Il fait nuit si tôt, pensai-je en jetant un regard en arrière dans la rue à présent plongée dans le noir. Il n'y avait plus d'électricité nulle part et les lampadaires demeuraient résolument éteints. Je décidai de faire le tour de la bâtisse par le côté gauche, le plus facile d'accès. Quand j'étais enfant, je n'aimais pas m'aventurer chez le vieil Alfred. Sa maison était en piteux état et je devais avouer qu'elle ne m'inspirait rien de bon. D'autant plus que j'avais une peur horrible des chiens, et bien que Gino ne semble qu'amical, on entendait souvent par le passé des râlements et grognements de bête en provenance de sa propriété. Pour être honnête, je ne savais pas vraiment à quoi m'attendre.

Je franchis ce qu'il restait d'une vieille barrière et m'abaissais pour passer sous le mince fil de fer qui délimitait la parcelle du vieillard. J'allais avancer librement lorsque je remarquai un léger scintillement révélé par la lumière de la lune. Un fil si fin et si transparent se dressait encore devant moi, à hauteur de chevilles. Etrange, pensai-je intérieurement. Pourquoi autant de précautions ? Après tout, il n'y avait dans l'arrière cours que quelques seaux abandonnés à la pluie et un vieil hangar depuis longtemps inondé.

J'enjambai prudemment le fil et m'approchai de la porte arrière de la maison : « Monsieur Alfred ? » dis-je d'une voix presque imperceptible. Je me maudis intérieurement : à son âge, il n'y avait pas moyen qu'il ait entendu. « Monsieur Alfred ? » répétai-je plus fort. Aucune réponse. Une branche craqua sur ma droite. Je tournai la tête, les yeux rivés au hangar. C'est de là que venait le bruit. Je déglutis péniblement et calmai ma respiration devenue haletante. J'avançai prudemment, faisant le moins de bruit possible. Un éclair illumina la bouche béante du hangar. Je m'arrêtai net. « Gwyn ? » fit une voix. Je fis volteface, trouvant un regard familier.

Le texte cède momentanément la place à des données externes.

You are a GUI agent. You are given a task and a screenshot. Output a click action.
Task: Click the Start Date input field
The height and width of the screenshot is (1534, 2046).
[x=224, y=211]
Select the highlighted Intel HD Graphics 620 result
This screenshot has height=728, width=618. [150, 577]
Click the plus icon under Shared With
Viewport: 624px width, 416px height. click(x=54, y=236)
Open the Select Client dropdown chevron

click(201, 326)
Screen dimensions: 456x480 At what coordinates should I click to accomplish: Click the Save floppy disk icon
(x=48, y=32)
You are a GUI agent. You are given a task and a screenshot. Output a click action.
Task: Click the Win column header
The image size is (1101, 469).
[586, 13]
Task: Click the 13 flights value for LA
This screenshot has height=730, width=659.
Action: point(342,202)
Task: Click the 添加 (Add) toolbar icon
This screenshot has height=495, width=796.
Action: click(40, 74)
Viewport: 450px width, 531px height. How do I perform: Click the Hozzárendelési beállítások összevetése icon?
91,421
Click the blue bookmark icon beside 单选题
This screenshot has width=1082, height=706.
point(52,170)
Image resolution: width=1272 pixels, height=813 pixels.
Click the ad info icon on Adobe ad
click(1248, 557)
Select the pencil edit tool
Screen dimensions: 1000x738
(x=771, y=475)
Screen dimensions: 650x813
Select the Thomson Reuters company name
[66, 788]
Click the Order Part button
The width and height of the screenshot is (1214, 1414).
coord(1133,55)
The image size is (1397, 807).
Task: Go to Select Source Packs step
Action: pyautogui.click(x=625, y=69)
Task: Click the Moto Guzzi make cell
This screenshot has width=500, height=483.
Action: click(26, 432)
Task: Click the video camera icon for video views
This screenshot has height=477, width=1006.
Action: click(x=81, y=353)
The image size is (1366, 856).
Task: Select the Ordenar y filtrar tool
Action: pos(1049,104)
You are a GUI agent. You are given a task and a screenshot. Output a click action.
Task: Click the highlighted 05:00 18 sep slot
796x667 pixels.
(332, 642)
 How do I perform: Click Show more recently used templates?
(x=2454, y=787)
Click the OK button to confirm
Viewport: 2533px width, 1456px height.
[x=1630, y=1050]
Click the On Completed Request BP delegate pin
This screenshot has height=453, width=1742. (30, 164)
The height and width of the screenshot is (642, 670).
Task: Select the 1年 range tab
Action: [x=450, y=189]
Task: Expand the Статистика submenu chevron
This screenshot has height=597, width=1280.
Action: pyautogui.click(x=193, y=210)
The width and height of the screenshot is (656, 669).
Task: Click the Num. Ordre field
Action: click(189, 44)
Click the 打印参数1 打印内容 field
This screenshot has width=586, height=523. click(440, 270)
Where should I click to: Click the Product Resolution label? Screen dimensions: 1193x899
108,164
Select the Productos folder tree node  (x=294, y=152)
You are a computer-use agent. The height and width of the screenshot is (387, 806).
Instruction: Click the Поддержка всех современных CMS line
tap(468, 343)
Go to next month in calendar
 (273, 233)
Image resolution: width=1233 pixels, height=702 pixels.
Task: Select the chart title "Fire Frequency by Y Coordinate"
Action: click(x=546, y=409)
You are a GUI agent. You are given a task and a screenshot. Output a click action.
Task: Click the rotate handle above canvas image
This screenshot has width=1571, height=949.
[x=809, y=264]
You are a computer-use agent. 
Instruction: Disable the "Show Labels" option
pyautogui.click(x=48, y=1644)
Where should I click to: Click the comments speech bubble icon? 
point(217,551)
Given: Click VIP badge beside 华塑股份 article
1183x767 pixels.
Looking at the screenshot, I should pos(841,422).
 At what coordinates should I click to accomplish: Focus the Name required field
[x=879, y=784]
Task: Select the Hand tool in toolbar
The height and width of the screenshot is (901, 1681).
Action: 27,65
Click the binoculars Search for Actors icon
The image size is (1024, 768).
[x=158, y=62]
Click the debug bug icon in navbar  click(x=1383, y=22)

Henri. Il semblait être apparu depuis un sentier qui, à ma connaissance, ne menait nulle part. Le bas de son jeans était déchiré et il semblait éviter de s'appuyer sur l'une de ses jambes. Je tentai de calmer le flot de mes pensées tandis qu'il me fixait de ses yeux noirs brillants, l'air interrogateur. Soudain, je réalisai que je me tenais au milieu d'une propriété privée, que j'avais pénétrée sans autorisation. « Ma mère, elle... » fut la seule chose que je parvins à dire avant de voir son regard passer de la surprise à l'inquiétude. Une extrême inquiétude. Sans que je n'en ajoute plus, il partit vers la rue en courant. Je m'élançai à sa suite, manquant de tomber à chaque foulée dans le sol boueux, évitant de justesse le fil et le barbelé, puis sautant la barrière avec beaucoup moins d'agilité que mon acolyte.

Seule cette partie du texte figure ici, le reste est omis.